RET uncertainty > Check the facts
Today’s editorial in The Australian (24 October) claims:
No sector has the right to be artificially insulated from uncertainty.…[the renewable energy sector has] always known that the RET has been opposed by Coalition and Labor MPs concerned to preserve jobs.
The push for a cut in the Renewable Energy Target (RET) amongst Coalition MPs is inconsistent with previous bipartisan support for the RET.
In the 2013 election campaign a media release from Mr Greg Hunt and Mr Ian Macfarlane stated:
The Coalition is very much aware of the importance of providing certainty for the renewable energy sector and that any significant change would create sovereign risk.
The RET was introduced by the Howard Government and we have been consistent in our support for the scheme which assists in reducing Australia’s CO2 emissions.
In 2012, Mr Hunt, the current Minister for Environment said in opposition:
I have supported, believed in, committed to and engaged in helping to push through—I even negotiated with the current minister, and I thank him for that—the 20 per cent renewable energy target . There are those who are critical of it; I am guilty as sin of supporting it.
As far back as 2009 Mr Hunt was advocating the Coalition’s support for the RET.
We support this objective of a 20 per cent renewable energy target for Australia.

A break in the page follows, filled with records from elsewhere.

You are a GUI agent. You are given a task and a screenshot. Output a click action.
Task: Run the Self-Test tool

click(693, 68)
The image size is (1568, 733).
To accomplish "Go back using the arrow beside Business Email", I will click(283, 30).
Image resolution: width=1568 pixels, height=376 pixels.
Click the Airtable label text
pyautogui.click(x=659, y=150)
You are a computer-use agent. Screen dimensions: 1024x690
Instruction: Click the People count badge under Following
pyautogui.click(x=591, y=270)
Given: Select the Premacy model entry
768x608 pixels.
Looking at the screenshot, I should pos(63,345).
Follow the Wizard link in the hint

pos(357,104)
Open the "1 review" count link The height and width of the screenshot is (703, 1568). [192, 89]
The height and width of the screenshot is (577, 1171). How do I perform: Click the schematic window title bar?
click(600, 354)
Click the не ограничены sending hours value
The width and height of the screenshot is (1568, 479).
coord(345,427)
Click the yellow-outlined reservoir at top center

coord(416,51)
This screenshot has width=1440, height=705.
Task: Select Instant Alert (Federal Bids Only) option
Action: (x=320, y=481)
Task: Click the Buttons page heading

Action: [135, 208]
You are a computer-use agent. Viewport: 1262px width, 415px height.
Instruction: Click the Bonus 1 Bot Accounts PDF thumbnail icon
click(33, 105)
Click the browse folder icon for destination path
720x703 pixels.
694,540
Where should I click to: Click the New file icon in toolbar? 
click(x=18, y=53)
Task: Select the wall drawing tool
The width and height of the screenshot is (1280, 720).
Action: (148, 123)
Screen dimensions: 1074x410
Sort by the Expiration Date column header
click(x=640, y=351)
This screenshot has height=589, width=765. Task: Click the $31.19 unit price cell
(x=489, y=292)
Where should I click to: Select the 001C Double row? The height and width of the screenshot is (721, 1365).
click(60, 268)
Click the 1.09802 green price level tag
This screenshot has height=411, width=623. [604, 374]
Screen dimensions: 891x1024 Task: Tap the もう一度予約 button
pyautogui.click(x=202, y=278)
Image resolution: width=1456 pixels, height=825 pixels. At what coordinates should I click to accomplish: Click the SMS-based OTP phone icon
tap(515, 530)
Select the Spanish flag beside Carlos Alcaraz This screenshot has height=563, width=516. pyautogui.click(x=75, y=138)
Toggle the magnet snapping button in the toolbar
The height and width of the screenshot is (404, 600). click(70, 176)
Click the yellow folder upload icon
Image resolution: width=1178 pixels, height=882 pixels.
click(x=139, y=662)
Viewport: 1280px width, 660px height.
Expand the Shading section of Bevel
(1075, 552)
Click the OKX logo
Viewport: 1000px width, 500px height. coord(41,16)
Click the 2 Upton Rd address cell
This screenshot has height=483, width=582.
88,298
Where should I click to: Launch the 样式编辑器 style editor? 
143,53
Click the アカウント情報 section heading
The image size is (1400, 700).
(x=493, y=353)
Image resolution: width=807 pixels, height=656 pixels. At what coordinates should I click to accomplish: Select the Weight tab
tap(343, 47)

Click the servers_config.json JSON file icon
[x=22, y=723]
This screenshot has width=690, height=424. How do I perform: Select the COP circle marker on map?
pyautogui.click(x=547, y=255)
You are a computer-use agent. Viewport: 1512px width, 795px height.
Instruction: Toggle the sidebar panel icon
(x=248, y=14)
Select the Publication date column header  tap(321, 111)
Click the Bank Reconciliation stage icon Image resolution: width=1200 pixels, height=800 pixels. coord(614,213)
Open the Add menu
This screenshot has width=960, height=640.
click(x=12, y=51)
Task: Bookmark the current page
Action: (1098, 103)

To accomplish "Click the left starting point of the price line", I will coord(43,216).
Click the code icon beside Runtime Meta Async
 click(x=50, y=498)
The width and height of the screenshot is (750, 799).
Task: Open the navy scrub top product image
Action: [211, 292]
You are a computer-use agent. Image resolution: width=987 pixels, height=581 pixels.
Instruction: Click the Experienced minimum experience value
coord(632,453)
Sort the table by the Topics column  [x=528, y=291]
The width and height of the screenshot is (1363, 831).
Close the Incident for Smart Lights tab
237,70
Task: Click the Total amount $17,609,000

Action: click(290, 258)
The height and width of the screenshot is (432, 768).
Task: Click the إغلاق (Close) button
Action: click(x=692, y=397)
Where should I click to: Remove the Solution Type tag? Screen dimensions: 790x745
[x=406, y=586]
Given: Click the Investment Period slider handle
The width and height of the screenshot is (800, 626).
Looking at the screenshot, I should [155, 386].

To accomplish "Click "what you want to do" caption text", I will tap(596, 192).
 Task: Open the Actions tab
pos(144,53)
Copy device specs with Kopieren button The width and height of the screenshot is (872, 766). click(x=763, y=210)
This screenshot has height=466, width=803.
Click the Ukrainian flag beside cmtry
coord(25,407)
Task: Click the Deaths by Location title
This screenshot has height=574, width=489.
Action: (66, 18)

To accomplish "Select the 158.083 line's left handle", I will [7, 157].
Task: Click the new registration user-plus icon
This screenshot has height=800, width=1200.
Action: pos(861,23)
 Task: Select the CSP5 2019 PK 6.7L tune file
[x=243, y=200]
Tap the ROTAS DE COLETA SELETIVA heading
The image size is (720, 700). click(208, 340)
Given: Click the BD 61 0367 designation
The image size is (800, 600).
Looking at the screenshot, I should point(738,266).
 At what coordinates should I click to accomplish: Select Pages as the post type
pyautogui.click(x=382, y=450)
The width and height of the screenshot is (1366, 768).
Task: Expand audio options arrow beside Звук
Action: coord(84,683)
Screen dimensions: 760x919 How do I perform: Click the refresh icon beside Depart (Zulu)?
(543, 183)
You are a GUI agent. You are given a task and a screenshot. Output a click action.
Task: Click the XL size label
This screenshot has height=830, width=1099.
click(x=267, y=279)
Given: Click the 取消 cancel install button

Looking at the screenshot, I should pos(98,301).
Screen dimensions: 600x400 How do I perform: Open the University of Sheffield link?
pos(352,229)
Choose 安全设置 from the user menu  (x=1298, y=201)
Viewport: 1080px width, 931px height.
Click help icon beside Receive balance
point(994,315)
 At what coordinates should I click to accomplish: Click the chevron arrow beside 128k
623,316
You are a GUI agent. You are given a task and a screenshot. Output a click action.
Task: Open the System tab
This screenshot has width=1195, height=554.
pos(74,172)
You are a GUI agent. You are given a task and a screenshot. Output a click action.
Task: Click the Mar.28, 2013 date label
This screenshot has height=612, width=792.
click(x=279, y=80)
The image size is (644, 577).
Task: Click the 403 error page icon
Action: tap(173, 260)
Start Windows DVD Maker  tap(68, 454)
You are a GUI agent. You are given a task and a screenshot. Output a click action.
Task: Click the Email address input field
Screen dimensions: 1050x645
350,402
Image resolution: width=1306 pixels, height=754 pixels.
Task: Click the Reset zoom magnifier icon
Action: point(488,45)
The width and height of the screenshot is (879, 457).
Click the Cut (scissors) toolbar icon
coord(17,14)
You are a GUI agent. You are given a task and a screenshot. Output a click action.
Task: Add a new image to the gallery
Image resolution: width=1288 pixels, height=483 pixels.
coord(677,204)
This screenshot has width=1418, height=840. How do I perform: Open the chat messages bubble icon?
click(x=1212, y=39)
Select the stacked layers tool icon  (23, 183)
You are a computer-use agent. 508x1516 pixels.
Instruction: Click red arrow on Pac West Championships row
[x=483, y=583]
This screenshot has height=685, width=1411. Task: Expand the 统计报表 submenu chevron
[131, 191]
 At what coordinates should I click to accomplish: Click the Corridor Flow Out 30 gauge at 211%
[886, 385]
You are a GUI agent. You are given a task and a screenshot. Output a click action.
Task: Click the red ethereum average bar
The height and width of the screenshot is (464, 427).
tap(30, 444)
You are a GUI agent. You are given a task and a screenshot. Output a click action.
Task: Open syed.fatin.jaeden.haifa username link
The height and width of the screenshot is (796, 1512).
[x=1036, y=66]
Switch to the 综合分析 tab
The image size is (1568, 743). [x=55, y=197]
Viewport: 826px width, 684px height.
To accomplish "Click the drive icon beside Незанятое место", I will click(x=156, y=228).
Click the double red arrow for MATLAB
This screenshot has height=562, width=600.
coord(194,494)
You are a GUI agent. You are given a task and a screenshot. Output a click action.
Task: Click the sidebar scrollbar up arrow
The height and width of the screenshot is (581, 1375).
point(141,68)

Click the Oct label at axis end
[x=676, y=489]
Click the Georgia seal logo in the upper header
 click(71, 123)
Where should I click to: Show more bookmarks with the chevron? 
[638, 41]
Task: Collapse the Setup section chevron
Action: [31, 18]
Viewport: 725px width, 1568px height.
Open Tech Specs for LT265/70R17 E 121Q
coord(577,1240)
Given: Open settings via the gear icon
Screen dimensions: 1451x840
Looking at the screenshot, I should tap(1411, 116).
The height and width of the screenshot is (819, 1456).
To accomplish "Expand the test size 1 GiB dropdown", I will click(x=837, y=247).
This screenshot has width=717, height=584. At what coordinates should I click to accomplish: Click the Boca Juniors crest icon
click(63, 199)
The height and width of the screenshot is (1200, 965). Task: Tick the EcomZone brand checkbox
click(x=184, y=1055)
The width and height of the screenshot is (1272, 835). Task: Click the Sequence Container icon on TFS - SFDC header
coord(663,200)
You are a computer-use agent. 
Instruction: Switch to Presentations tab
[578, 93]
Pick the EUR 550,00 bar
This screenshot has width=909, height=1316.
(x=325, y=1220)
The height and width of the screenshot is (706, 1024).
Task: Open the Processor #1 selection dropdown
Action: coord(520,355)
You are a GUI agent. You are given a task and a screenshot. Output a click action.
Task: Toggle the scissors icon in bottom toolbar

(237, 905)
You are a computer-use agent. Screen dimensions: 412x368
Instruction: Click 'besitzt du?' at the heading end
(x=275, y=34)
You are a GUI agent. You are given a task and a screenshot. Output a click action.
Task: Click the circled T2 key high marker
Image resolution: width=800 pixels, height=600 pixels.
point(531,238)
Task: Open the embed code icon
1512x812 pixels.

The government has long been a supporter of the RET and has made repeated suggestions that changes to it would create uncertainty for the industry. It is the now the government that is creating uncertainty for the renewable energy sector by rescinding its previously bipartisan support.
I support a 20% RET based on current projected energy usage. That is reasonable and predictable.
As the Government has yet to decide its response to the RET Review all commentators from both sides of the debate are equally responsible for the “lack of certainty” for the Renewables industry.
The problem was the original legislation defined a 20% reduction in a variable quantity with a fixed number based on all sorts of estimates and assumptions. You can have a fixed target if you like, or you can have a variable target. But it is ridiculous to run both at the same time.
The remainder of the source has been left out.